— Begin Material provided —
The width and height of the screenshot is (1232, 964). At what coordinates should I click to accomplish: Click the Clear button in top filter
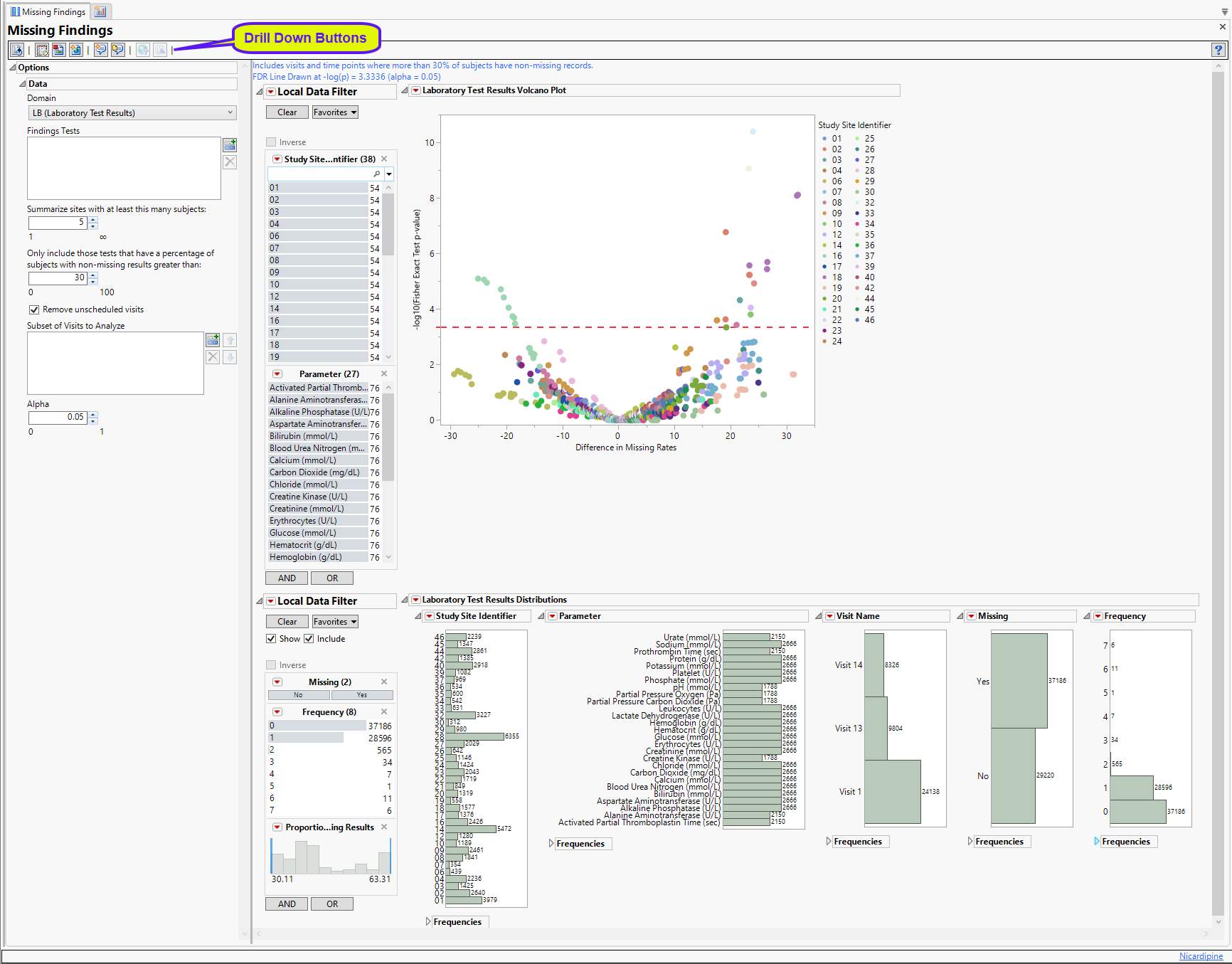coord(287,112)
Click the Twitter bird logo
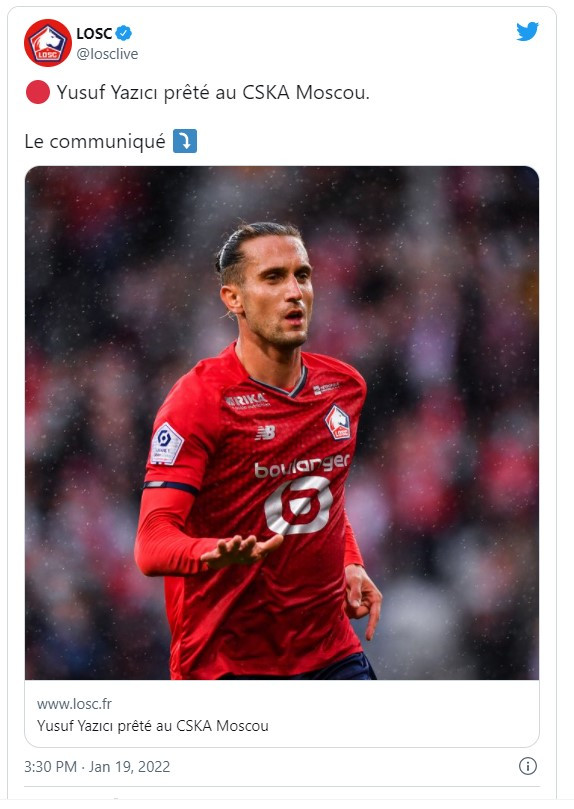Viewport: 574px width, 809px height. point(528,31)
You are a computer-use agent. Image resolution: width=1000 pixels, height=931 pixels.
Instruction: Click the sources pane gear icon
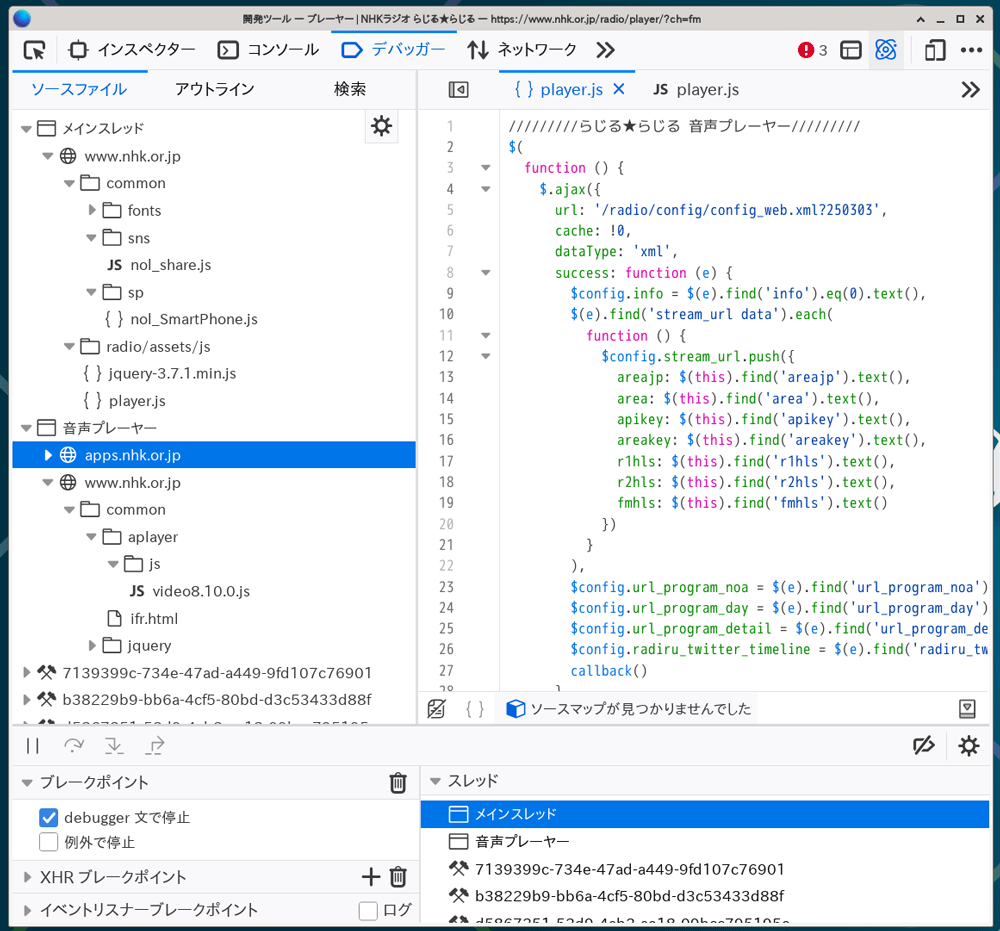(x=381, y=126)
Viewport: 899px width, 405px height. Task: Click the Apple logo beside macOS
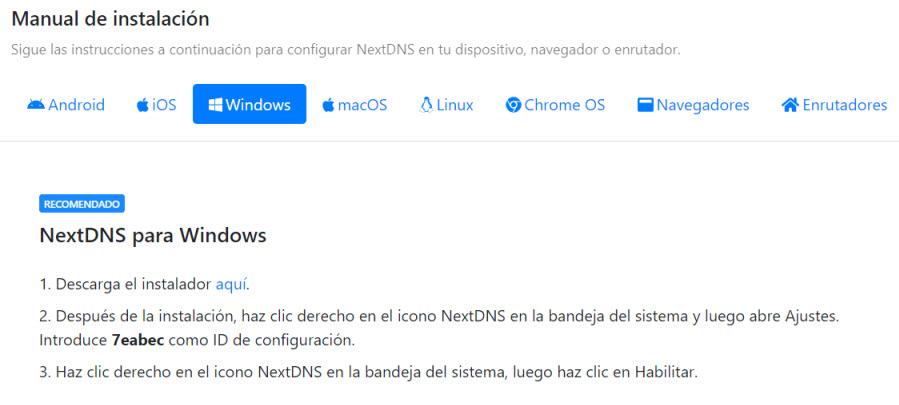pyautogui.click(x=328, y=105)
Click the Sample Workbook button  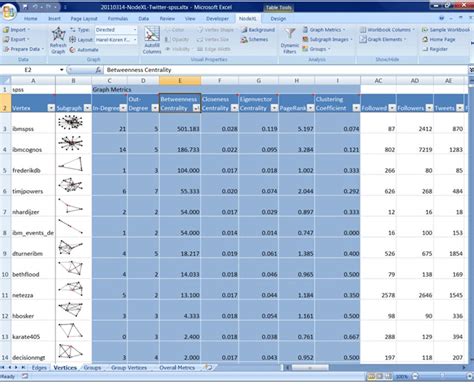(446, 30)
— End Material provided —
Aim of the exercise =
Give only the number of lines in the data above that contain the string "logo", counting only matches with the same letter case.

Exercise answer =
2